Many ideologies look good and even appealing, on paper. Where they all show their less attractive sides is up-close and in practice and when applied in and to real life. This is neither the fault of the people, of the people who’re trying to implement such ideologies, nor of states or (democratically elected) governments sitting in the way, but because of a somewhat perverted combination of ideological shortcomings and reality’s constraints. Extrapolating my understanding of Popper’s ideas on science and the scientific method to political and socio-economic contexts is that such ideologies should be rejected and replaced with others rather than be tweaked ad nauseam akin trying to squeeze blood out of a stone.

In that light, the Atlas-affiliated intellectual might do better if he were to redirect his intellectual and political efforts (aka propagating propaganda and lobbying) to finding (and funding) novel ways to approach the many wicked problems of modern times, some of which have been around for longer than the Mont Pelerin Society, and are, arguably, well overdue for some grunt and firepower. In a democracy that enjoys many hard-fought freedoms one would hope to have genuine robust public debate in good faith about fresh new approaches without baggage filled with ideological hangups and foolheartedly clinging on to and defending quasi-sacred concepts without (over-)due re-examination.

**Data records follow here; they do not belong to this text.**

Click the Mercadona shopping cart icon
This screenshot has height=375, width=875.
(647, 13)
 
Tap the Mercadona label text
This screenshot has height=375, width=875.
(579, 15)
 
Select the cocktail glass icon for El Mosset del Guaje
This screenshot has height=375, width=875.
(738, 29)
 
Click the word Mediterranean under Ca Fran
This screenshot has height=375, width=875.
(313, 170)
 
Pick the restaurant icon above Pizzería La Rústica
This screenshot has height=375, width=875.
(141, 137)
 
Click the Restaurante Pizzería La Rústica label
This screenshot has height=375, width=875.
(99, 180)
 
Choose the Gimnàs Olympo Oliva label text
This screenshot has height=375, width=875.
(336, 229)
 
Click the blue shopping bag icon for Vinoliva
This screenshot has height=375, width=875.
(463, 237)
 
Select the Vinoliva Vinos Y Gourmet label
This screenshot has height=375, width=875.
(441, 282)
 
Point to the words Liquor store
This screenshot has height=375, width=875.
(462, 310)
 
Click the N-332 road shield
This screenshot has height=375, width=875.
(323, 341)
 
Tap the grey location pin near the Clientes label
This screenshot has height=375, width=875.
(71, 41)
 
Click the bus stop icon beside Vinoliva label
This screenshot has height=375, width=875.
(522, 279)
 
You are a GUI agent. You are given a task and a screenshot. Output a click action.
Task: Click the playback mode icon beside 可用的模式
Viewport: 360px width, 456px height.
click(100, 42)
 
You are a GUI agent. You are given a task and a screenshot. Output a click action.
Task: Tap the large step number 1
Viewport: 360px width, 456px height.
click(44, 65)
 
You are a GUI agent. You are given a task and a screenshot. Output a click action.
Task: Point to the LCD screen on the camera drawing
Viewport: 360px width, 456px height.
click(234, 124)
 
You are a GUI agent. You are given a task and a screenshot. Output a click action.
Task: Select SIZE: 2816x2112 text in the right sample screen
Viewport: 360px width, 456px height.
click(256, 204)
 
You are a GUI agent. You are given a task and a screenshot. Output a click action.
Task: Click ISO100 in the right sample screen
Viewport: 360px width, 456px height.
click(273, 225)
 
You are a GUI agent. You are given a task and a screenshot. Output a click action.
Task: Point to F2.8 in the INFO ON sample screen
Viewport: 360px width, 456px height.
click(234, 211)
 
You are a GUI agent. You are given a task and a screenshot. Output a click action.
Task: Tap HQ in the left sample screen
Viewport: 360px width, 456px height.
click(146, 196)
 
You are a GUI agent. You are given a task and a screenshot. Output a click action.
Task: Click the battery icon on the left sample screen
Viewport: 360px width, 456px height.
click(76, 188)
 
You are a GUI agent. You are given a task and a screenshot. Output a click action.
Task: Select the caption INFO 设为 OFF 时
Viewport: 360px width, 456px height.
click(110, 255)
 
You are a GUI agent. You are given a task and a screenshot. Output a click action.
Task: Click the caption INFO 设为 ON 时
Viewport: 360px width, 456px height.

The latter refers to the call of the book reviewer (and presumable also of the book’s author) to include, defend, and strengthen/improve ‘liberal institutions’ by which he means, presumably, his own think-tank, the book’s author’s think-tank, the Mont Pelerin Society, and the very many other right-wing think-tanks that form an integral part of the global Atlas Network that has now firmly rooted itself in NZ politics and the coalition government. My dream is if the election campaign this year were to be a part of such honest public debate and I’ll watch with interest what part the NZ Atlas associates choose to play.